#### DATA SHOWN ####

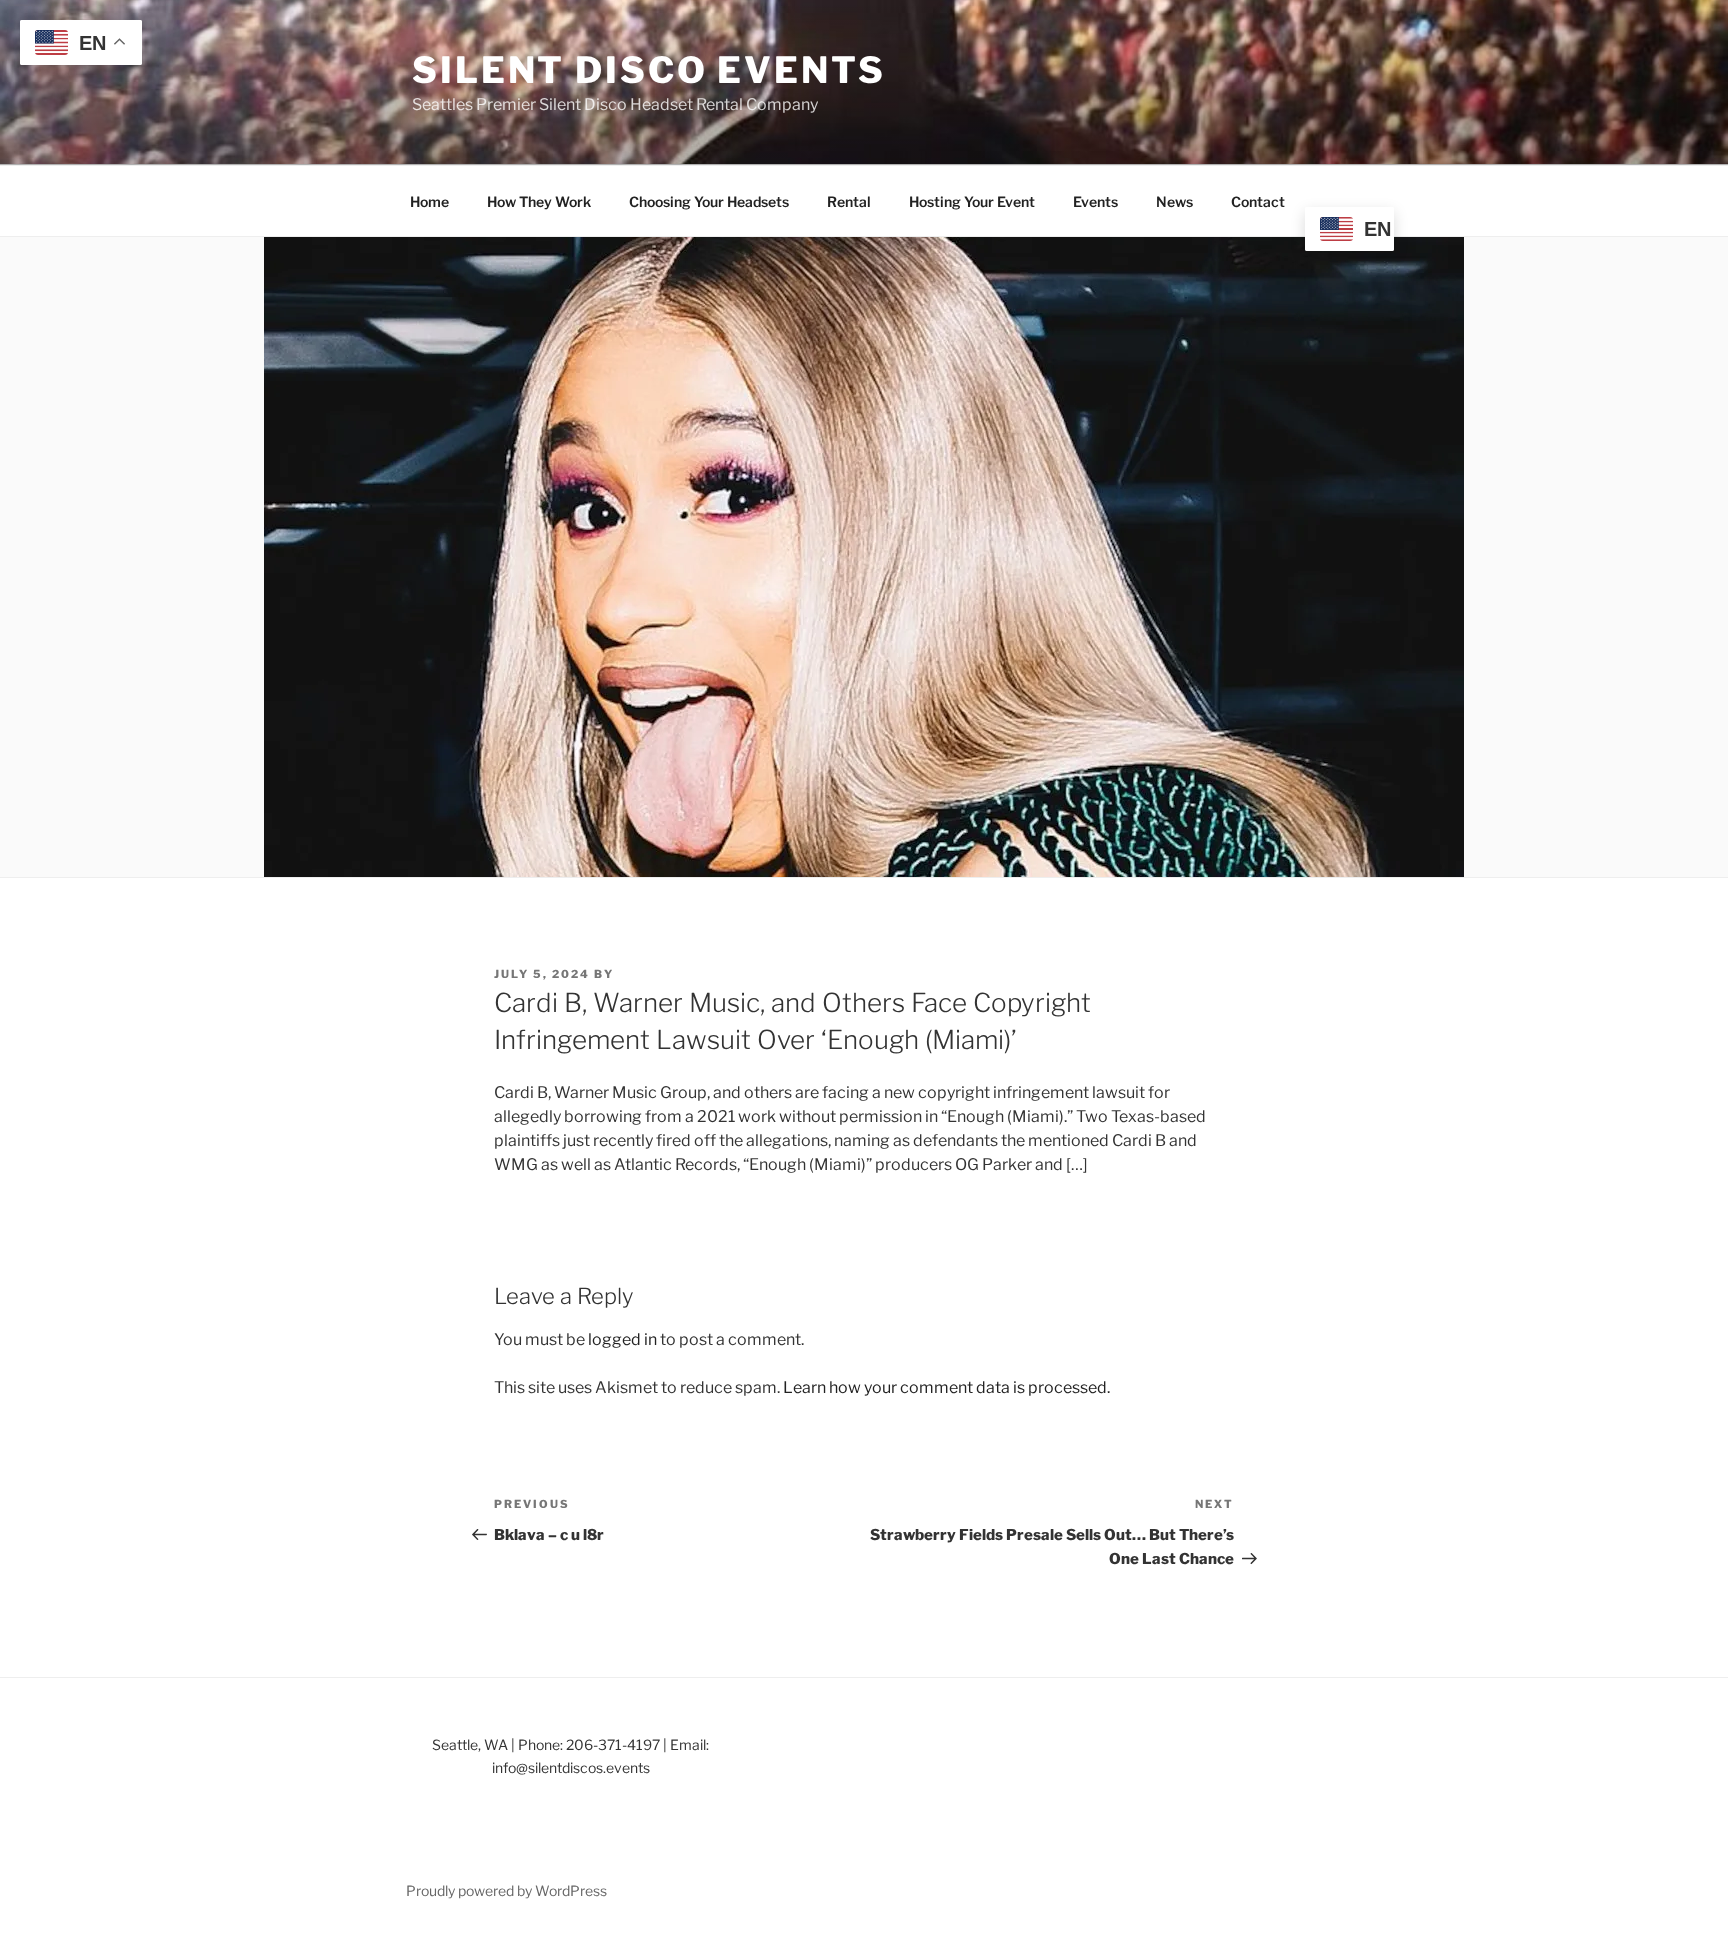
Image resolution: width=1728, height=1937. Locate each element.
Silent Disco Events (649, 70)
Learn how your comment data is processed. (946, 1387)
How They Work (539, 201)
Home (429, 201)
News (1174, 201)
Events (1095, 201)
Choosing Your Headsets (709, 201)
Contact (1258, 201)
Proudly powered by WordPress (506, 1890)
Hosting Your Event (972, 201)
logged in (622, 1339)
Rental (849, 201)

####

Reproduce each line of the entries above from the one containing "How They Work (539, 201)" through the last, exactly, and no other line.

RESPONSE |
How They Work (539, 201)
Home (429, 201)
News (1174, 201)
Events (1095, 201)
Choosing Your Headsets (709, 201)
Contact (1258, 201)
Proudly powered by WordPress (506, 1890)
Hosting Your Event (972, 201)
logged in (622, 1339)
Rental (849, 201)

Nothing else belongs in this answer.